A common, but difficult to diagnose, problem is that the worker does not have the permissions to read the function m-file that you are requesting to be evaluated, e.g., because your home directory is not accessible to other users.

To test this, you can log in using the public account, which has the password “public”.

ssh public@mentatXXX

The public user does not have any privileges or disk quota, so logging in under this account is normally not of interest to you or anyone else.

Once logged in as other user, you start an interactive MATLAB session and a peerworker inside it. To ensure that your controller will send the job to this worker, and not to another one in the network, you can use the allowgroup option.

You start the peercontroller using

peercontroller('allowgroup', 'xyz');

and the peerworker as

peerworker('group', 'xyz');

This will place the worker in the xyz group, and the controller will only send its jobs to that group.

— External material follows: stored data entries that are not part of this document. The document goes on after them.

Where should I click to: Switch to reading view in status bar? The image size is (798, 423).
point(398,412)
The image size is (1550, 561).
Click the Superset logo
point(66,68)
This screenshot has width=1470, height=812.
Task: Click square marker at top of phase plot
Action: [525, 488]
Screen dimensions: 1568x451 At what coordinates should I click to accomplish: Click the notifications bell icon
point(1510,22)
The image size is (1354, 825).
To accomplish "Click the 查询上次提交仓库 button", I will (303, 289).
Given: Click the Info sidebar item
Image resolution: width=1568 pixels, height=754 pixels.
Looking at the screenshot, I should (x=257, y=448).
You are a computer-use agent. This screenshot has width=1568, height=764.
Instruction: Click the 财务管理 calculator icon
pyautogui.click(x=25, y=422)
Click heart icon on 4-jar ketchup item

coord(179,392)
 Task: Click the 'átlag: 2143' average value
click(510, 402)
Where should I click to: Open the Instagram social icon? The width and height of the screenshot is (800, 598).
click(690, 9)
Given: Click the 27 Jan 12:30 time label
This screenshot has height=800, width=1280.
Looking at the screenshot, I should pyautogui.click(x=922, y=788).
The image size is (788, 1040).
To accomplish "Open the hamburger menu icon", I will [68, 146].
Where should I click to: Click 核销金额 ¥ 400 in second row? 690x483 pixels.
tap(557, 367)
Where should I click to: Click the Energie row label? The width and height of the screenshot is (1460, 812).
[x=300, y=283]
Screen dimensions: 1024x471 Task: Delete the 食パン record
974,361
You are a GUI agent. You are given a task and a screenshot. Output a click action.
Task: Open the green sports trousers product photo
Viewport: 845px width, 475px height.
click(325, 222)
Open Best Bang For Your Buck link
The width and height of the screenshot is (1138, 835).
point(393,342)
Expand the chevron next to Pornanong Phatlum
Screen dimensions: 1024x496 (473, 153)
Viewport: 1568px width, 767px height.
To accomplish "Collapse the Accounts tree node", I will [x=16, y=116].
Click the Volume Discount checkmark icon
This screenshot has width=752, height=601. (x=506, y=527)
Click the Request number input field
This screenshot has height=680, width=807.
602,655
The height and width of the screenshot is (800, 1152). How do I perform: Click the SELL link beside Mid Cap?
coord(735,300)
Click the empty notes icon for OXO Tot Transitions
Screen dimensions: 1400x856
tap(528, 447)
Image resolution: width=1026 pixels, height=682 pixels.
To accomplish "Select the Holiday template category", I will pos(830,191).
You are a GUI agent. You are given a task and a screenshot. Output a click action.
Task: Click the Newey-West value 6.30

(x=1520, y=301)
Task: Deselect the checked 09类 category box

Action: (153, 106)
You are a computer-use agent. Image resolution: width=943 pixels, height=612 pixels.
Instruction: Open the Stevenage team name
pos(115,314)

To make the controller and the worker talking exclusively to each other in either way, you can use

peercontroller('group', 'xyz', 'allowgroup', 'xyz');

and

peerworker('group', 'xyz', 'allowgroup', 'xyz');

Subsequently you retry the peercellfun and look at the screen of the interactive worker MATLAB session.

Start a worker in non-graphical mode

It might be that the problem is related to the graphical output of the function that you are trying to evaluate. The workers that are running by default on the DCCN Linux cluster do not have a graphical output. Some graphical functions (like plotting) has been reported to work, but others (like drawing a GUI) have been reported to fail.

To ensure that a non-graphical worker can execute your jobs, you can use putty to connect to a Linux cluster node. Subsequently you start MATLAB in the putty window and start peerworker with peerworker(‘allowuser’, ‘yourid’);

Subsequently you can restrict your peercontroller to the same userid (you can also use groups for this, see above) and retry the execution of the jobs with peercellfun.

Use the MATLAB debugger in the worker

If all of the methods described above fail, you’ll have to resort to using the MATLAB debugging facilities. For this to work, you also should start a single interactive worker and make sure that your controller sends his job there. I see two options for this

In the function that is executed you insert a “keyboard” statement. Since the worker runs like a normal MATLAB, it will jump to debug mode on that line and you can continue step-by-step.

You can also try to resolve the problem by typing “dbstop if caught error” in MATLAB prior to starting the peerworker. The worker will evaluate the function using peerexec, which does feval in a large try-catch loop. Note that a normal “dbstop if error” will not be sufficient, because the error is caught with the purpose of sending it back to the controller.